WHAT THIS TASK INVOLVES: Only the count should appear in your answer: how many lines of the data below contain the word "icon"?

─── AVAILABLE DATA

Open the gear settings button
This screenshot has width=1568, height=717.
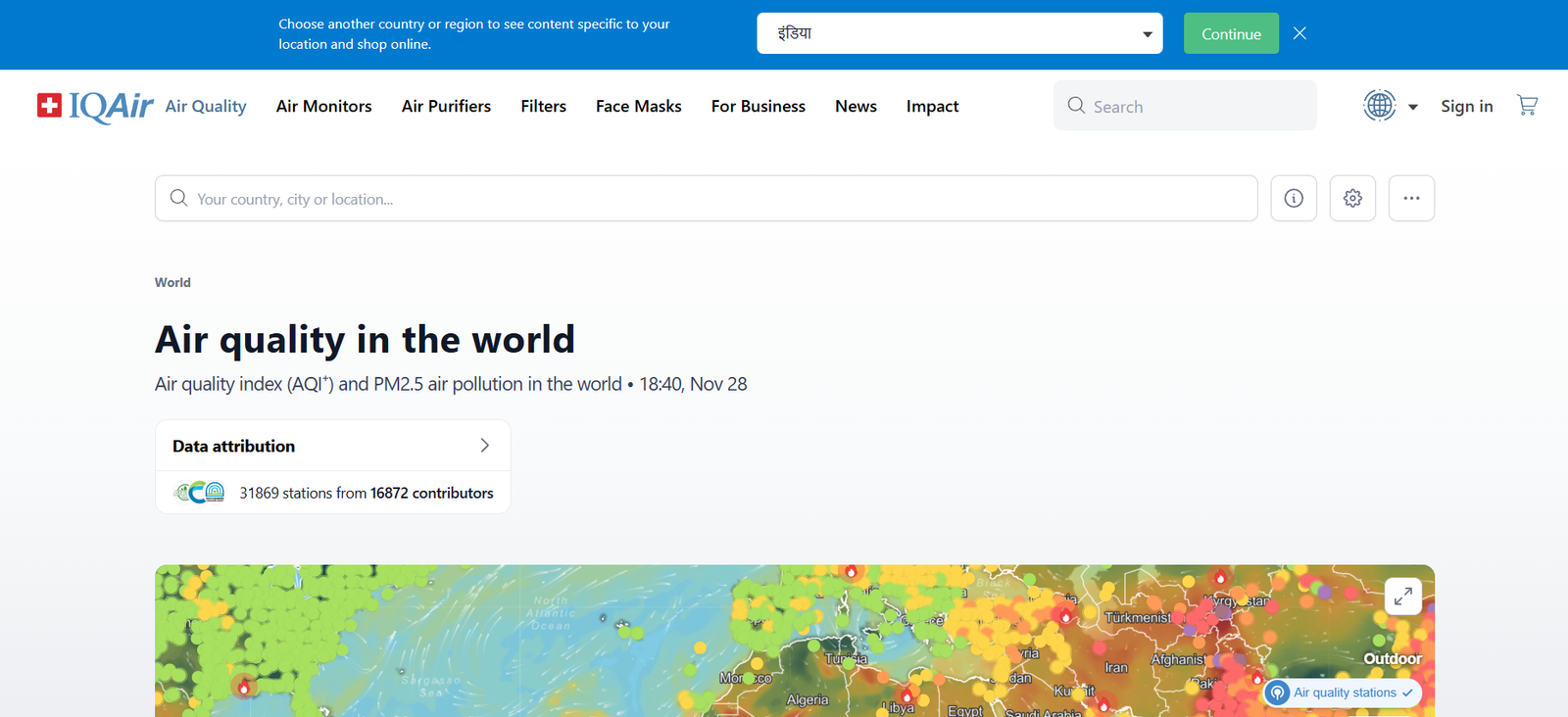coord(1352,198)
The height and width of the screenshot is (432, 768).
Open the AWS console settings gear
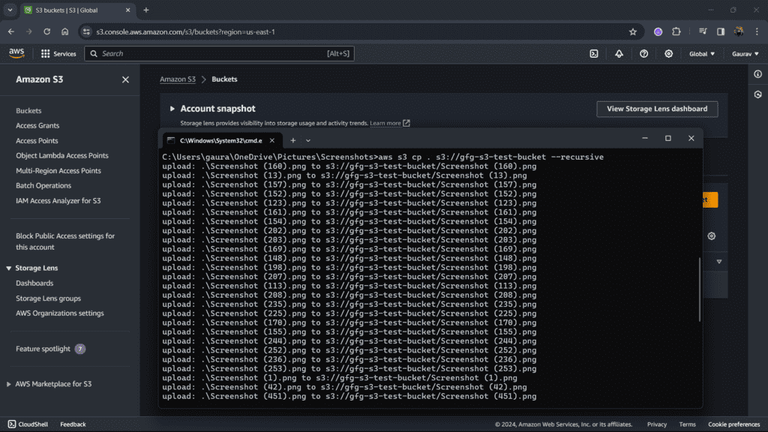[x=669, y=53]
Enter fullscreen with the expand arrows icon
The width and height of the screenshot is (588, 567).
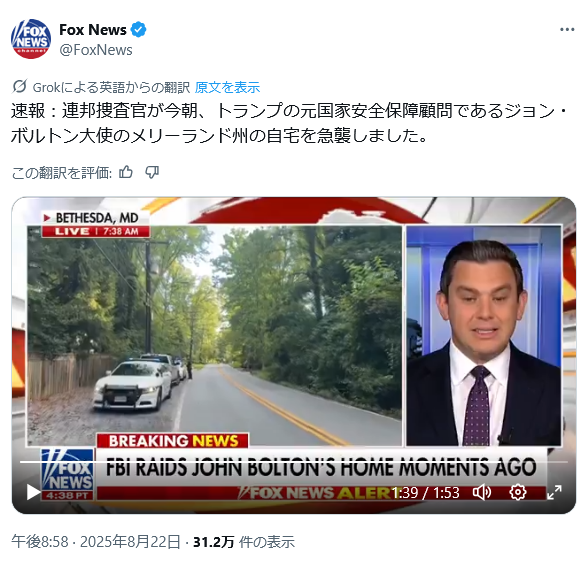pyautogui.click(x=554, y=492)
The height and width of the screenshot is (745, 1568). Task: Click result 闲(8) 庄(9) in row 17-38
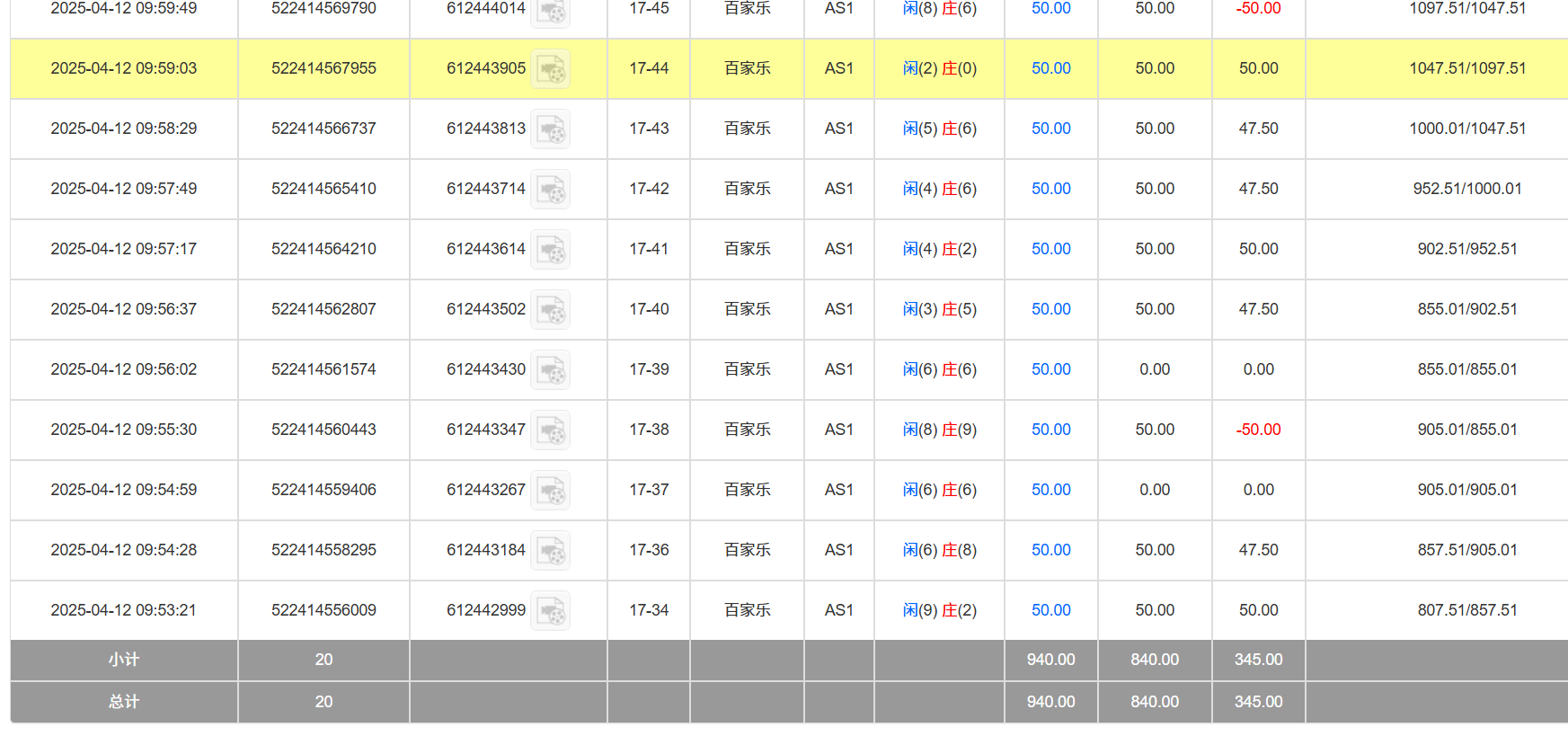click(x=939, y=430)
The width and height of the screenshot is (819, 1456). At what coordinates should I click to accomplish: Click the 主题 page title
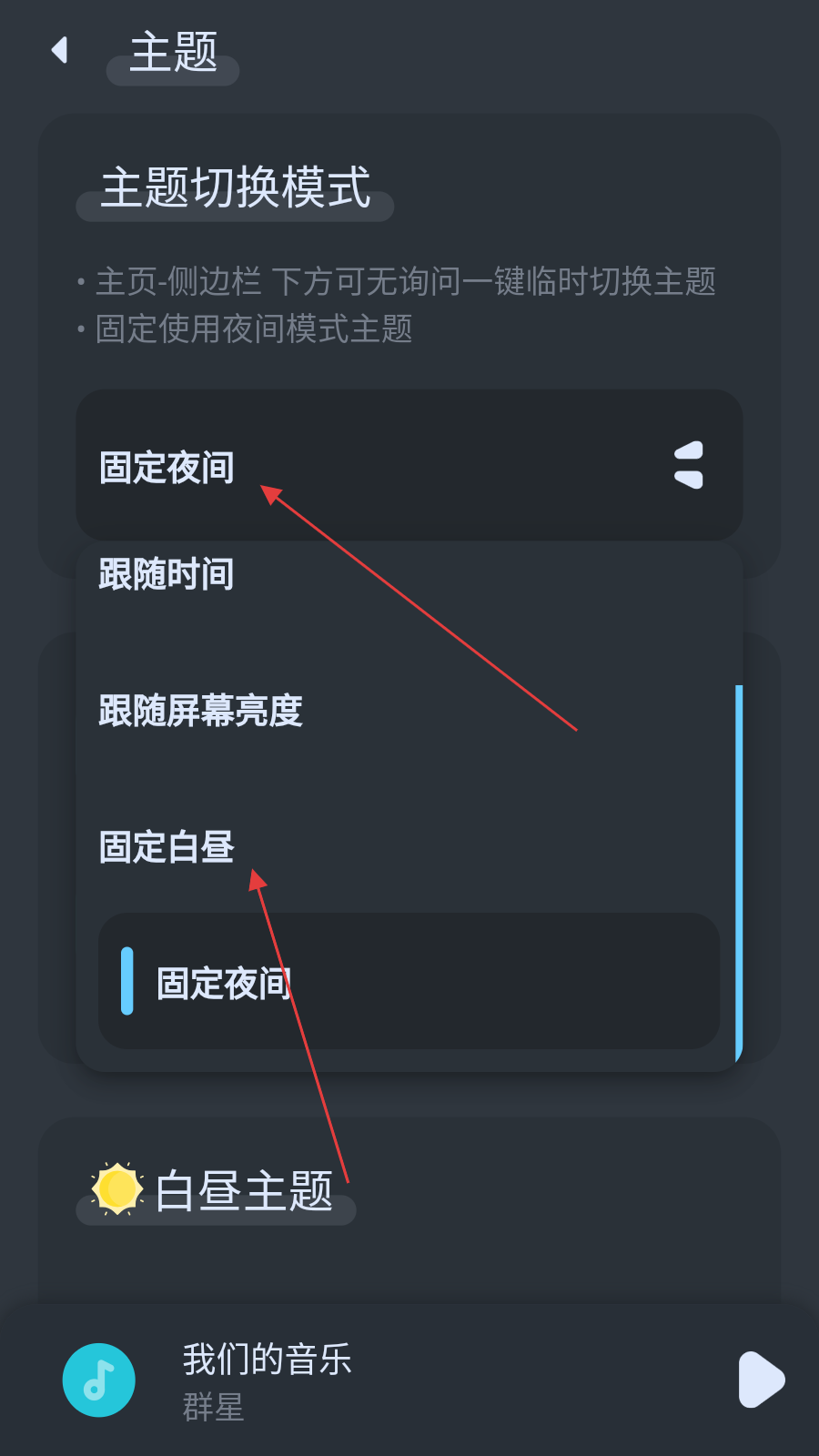click(x=174, y=52)
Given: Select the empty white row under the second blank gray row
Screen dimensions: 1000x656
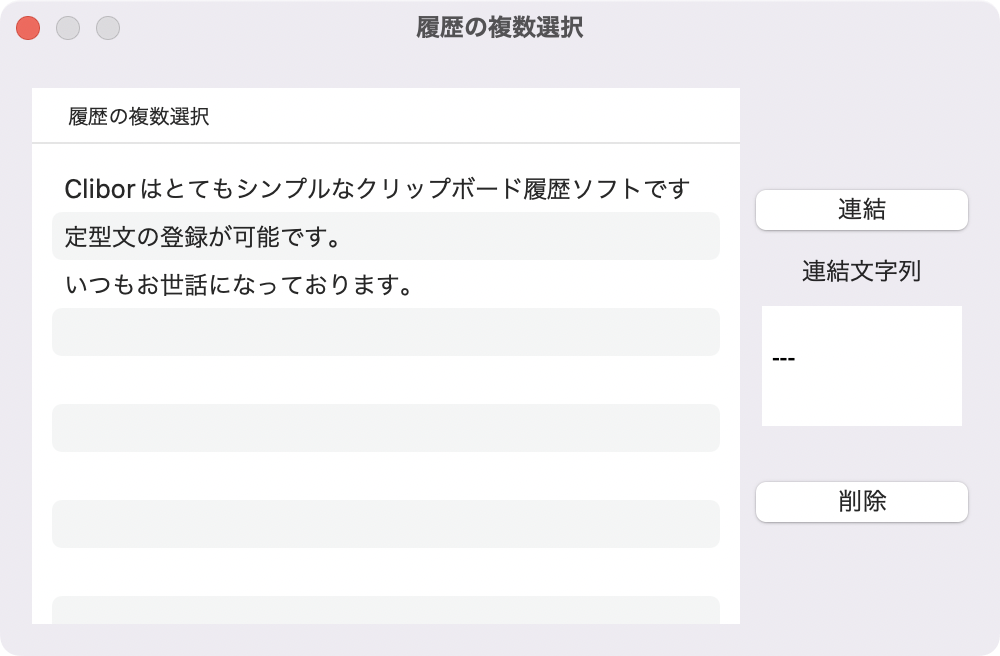Looking at the screenshot, I should point(386,476).
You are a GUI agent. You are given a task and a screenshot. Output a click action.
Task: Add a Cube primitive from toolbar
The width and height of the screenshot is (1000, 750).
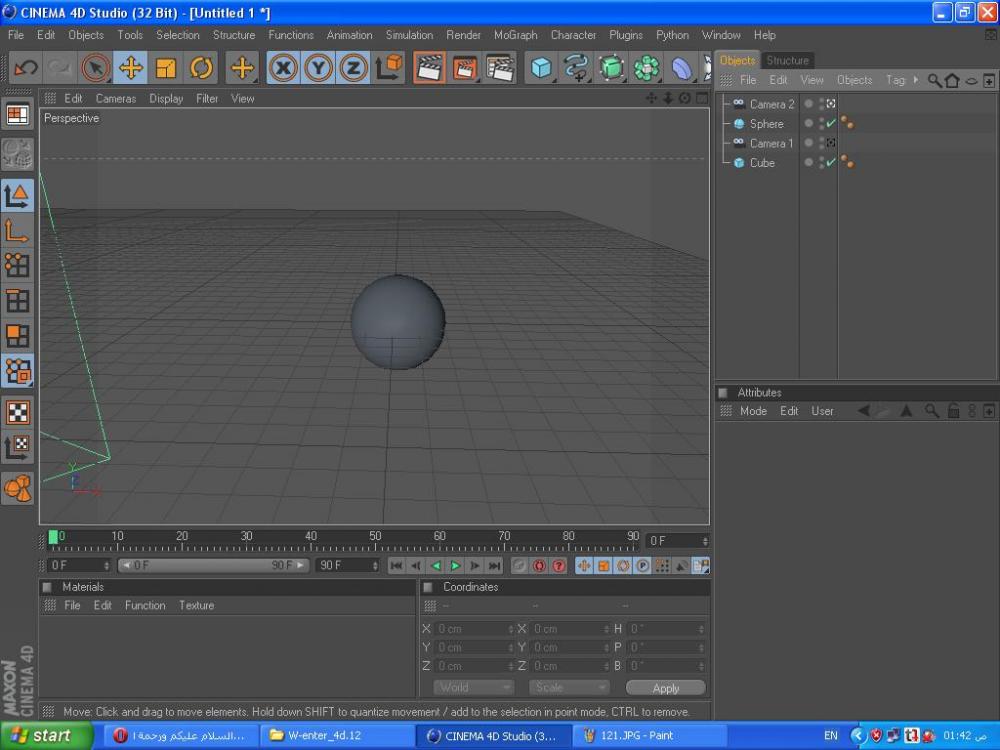[541, 68]
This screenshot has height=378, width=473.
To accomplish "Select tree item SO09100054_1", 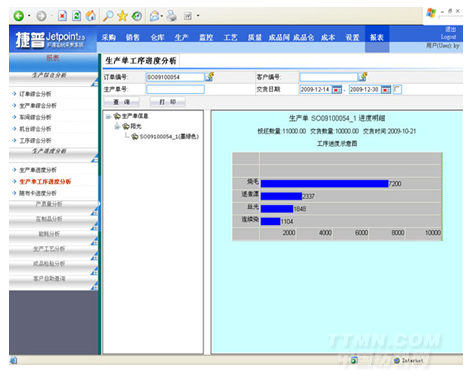I will click(169, 137).
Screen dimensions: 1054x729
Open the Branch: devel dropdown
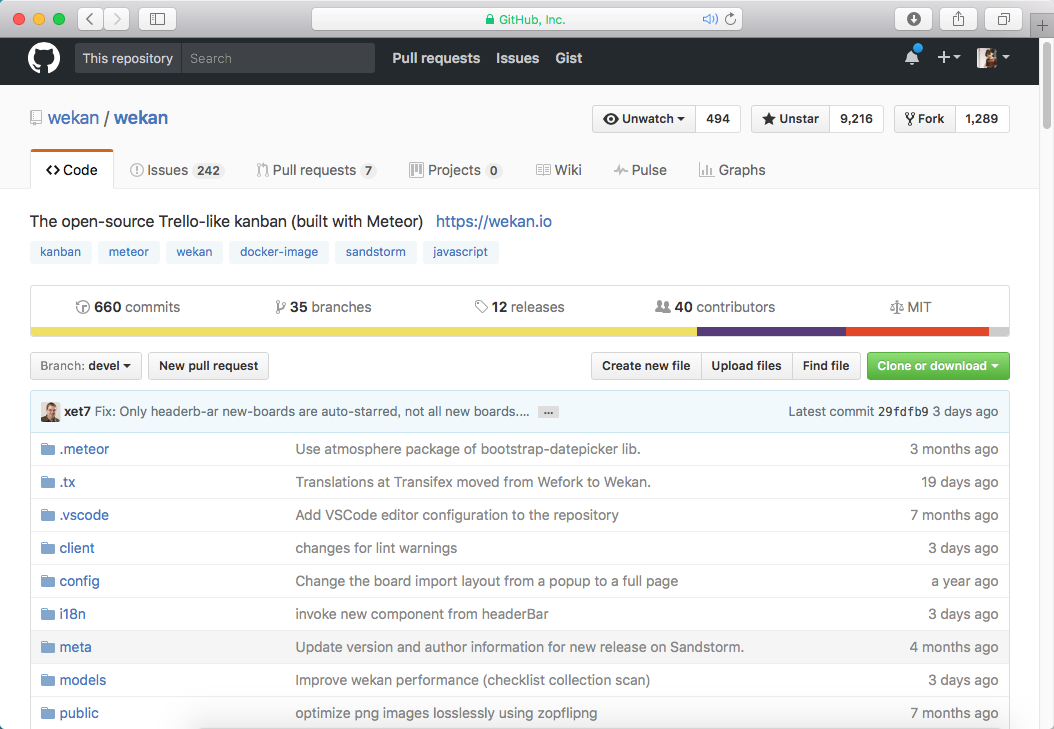[x=85, y=366]
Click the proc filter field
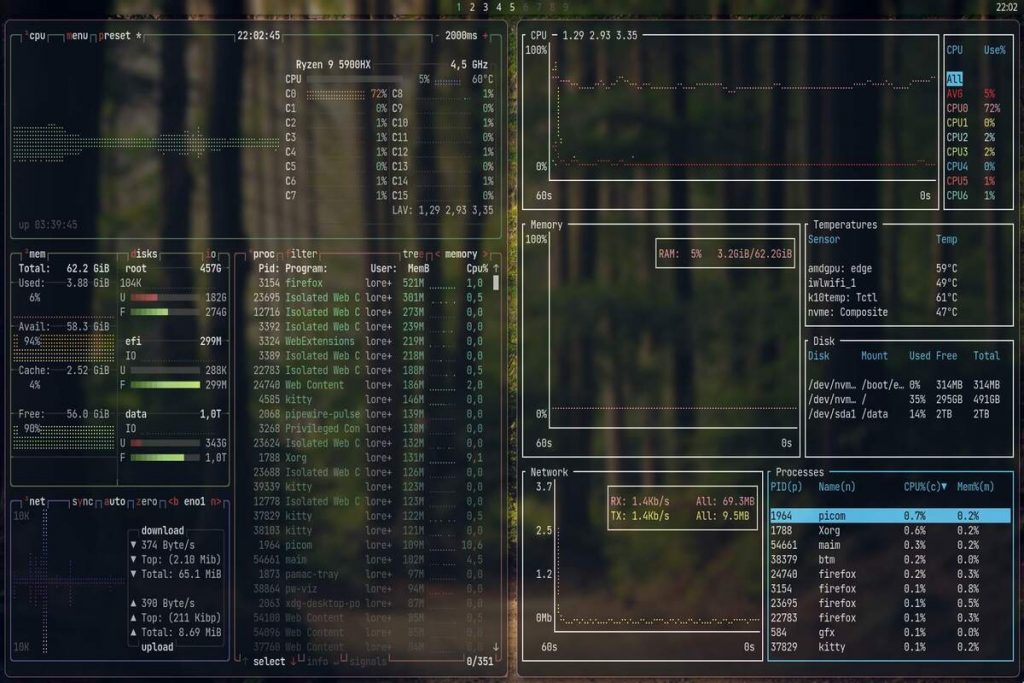Viewport: 1024px width, 683px height. click(x=302, y=254)
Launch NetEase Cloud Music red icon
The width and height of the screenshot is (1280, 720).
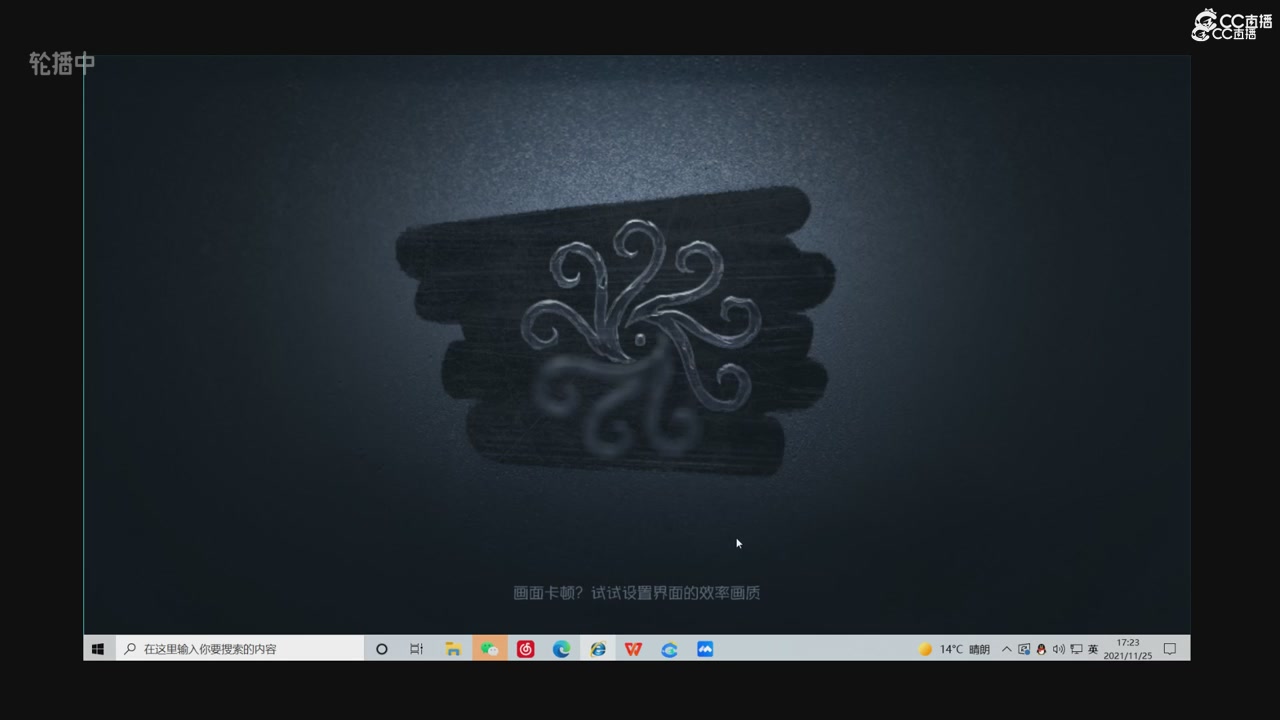[525, 649]
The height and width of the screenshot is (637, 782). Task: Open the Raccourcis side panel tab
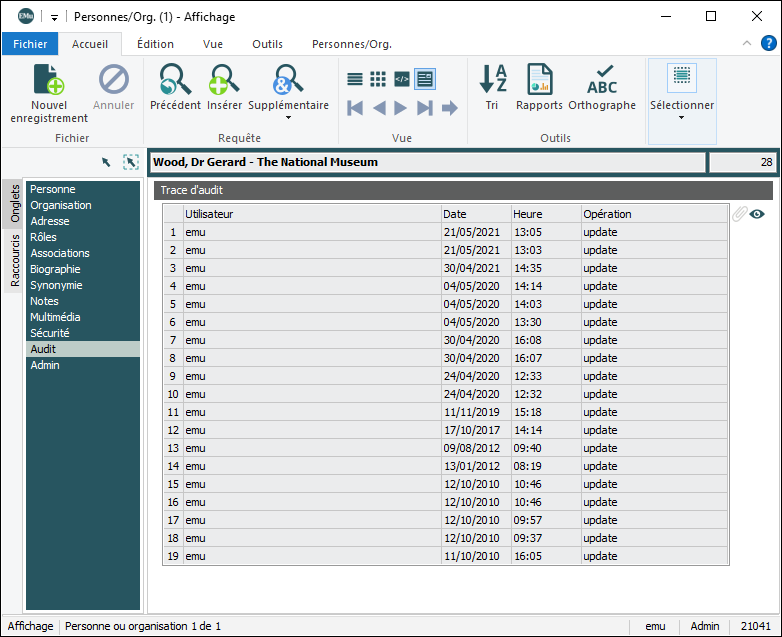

──────

YOUR RESPONSE: 2